Le long-métrage VIPERE AU POING n’est heureusement pas une retranscription parfaite et en images de l’histoire écrite par Hervé Bazin, ce qui aurait été manquer de modestie... Le cinéaste a justement su filmer en apportant sa touche personnelle, sa vision du roman, en adaptant certaines émotions décrites par l’auteur en scènes imaginées ou en reprenant d’autres séquences telles qu’elles sont vraiment dans le livre. Le film peut dès lors, suivre un chemin qui lui est propre et exister non pas seulement, comme une adaptation, mais comme un long-métrage à part entière.
Philippe De Broca réussit, de plus, par son choix d’acteurs et par sa mise en scène à donner une dimension humoristique au drame tragique qui se joue dans le film.
VIPERE AU POING réunit un casting de premier ordre.

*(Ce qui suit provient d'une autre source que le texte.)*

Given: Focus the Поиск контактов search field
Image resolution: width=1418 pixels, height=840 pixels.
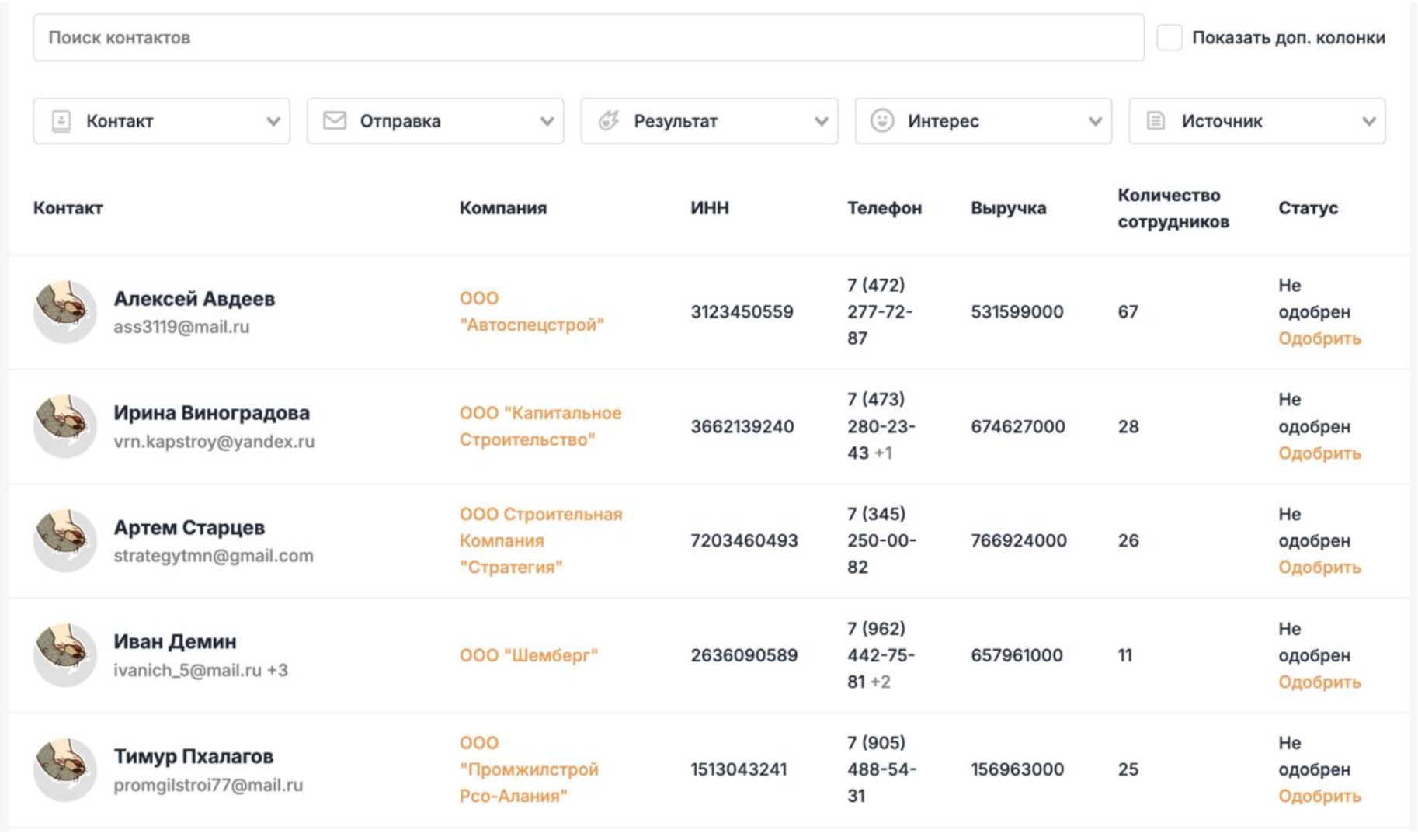Looking at the screenshot, I should click(589, 37).
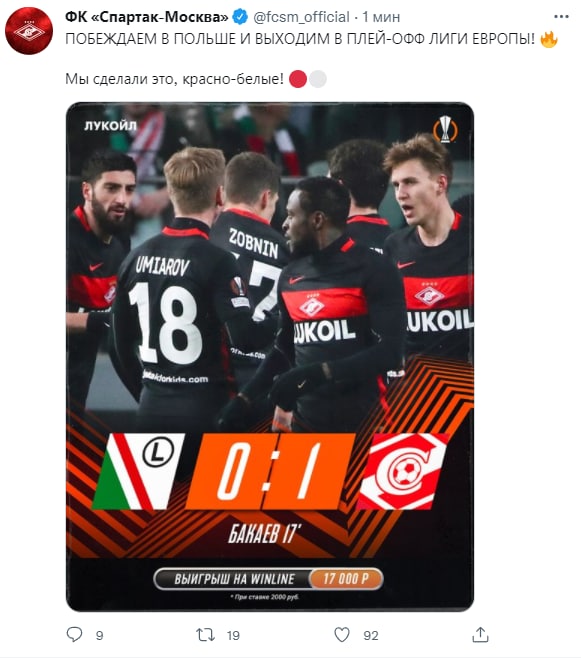Click the 1 мин timestamp
Image resolution: width=581 pixels, height=658 pixels.
(381, 17)
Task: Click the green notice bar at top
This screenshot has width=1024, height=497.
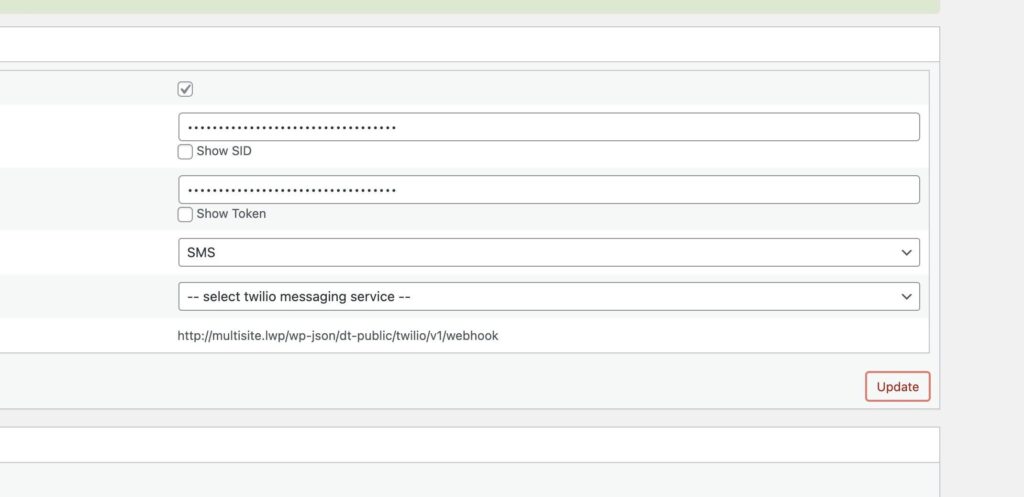Action: (x=468, y=5)
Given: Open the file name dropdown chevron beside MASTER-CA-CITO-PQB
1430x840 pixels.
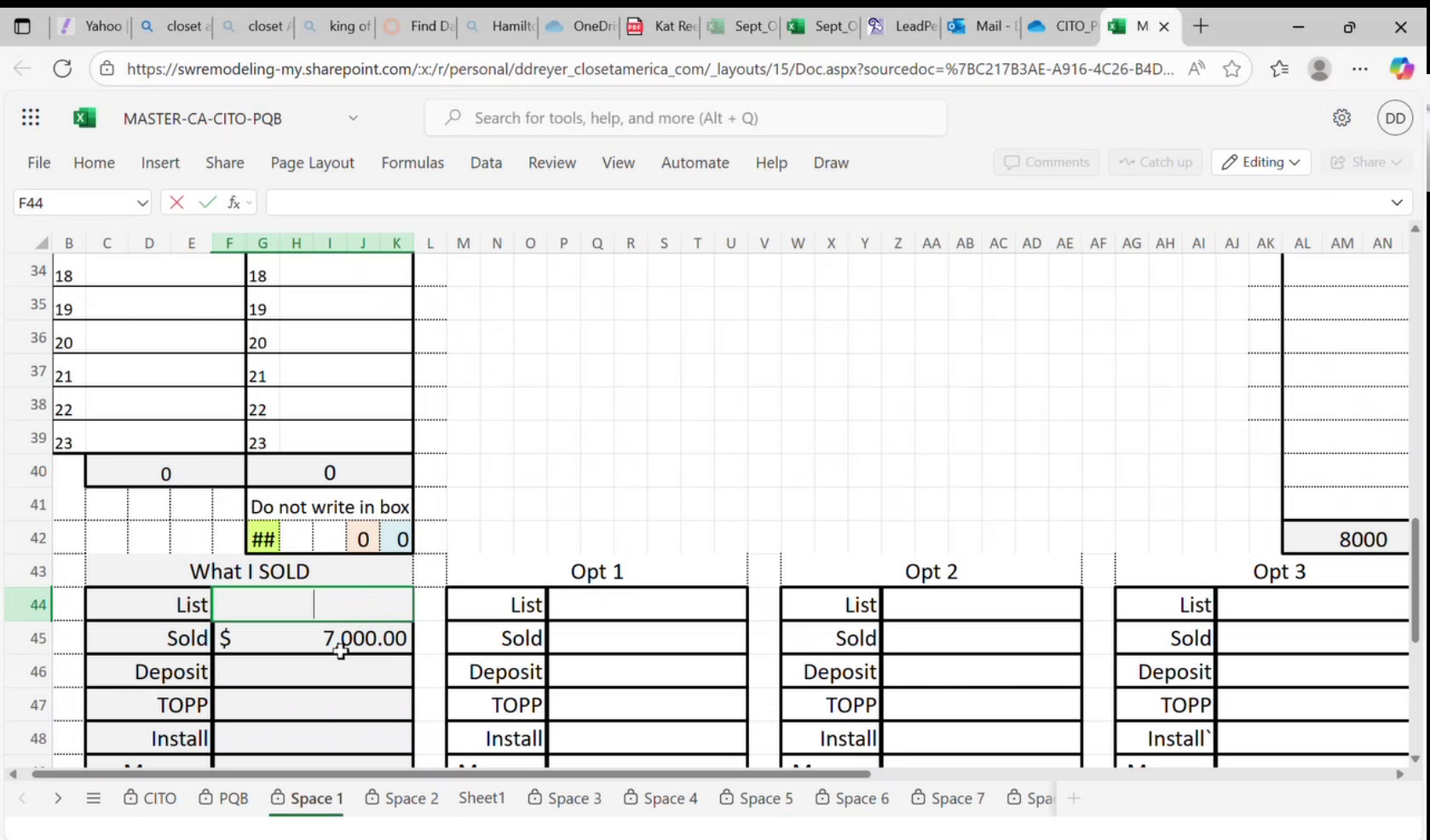Looking at the screenshot, I should 353,118.
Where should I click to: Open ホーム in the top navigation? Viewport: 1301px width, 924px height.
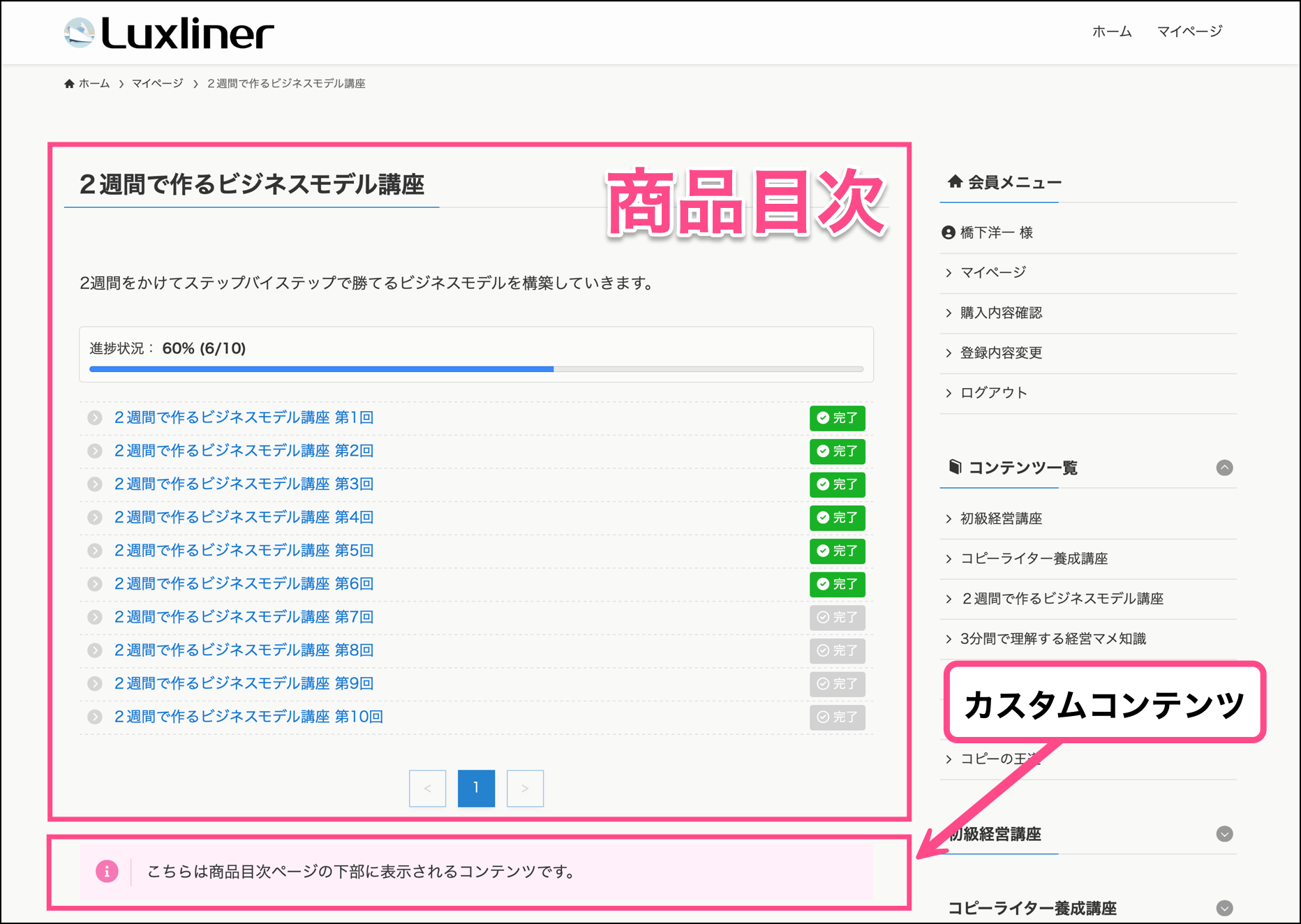tap(1111, 31)
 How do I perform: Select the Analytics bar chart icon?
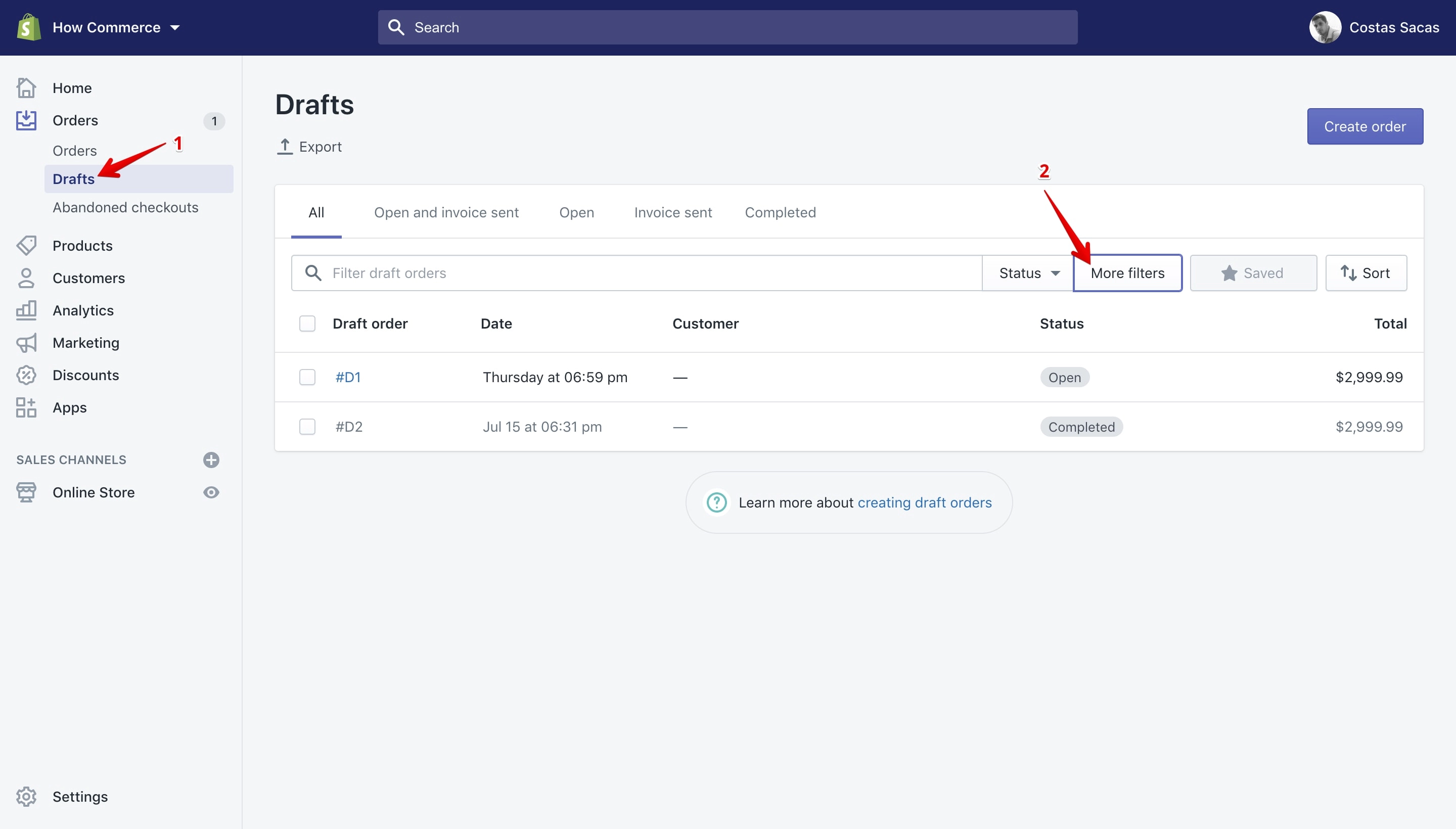tap(26, 310)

Catherine Frot joue avec beaucoup de plaisir et de justesse la mégère Paule Rezeau, qui utilise tous les moyens à sa disposition pour faire de la vie de ses enfants un véritable enfer. L’actrice mêle avec verve humour et froideur, méchanceté et sensibilité, calme et malveillance. M. Rezeau, est interprété avec finesse par
Jacques Villeret qui campe les maris effacés, soumis, dociles et absorbés par l’étude des mouches… Déjà connu pour ses rôles dans
Monsieur Batignole,
Moi, Cesar 10 Ans _,
Jules Sitruk tient ici le rôle principal de Jean Rezeau et fait preuve d’audace et d’un jeu de qualité.
A noter aussi, la très belle musique composée par
Brian Lock, qui retranscrit avec beaucoup d’émotions l’ambiance dramatique du film.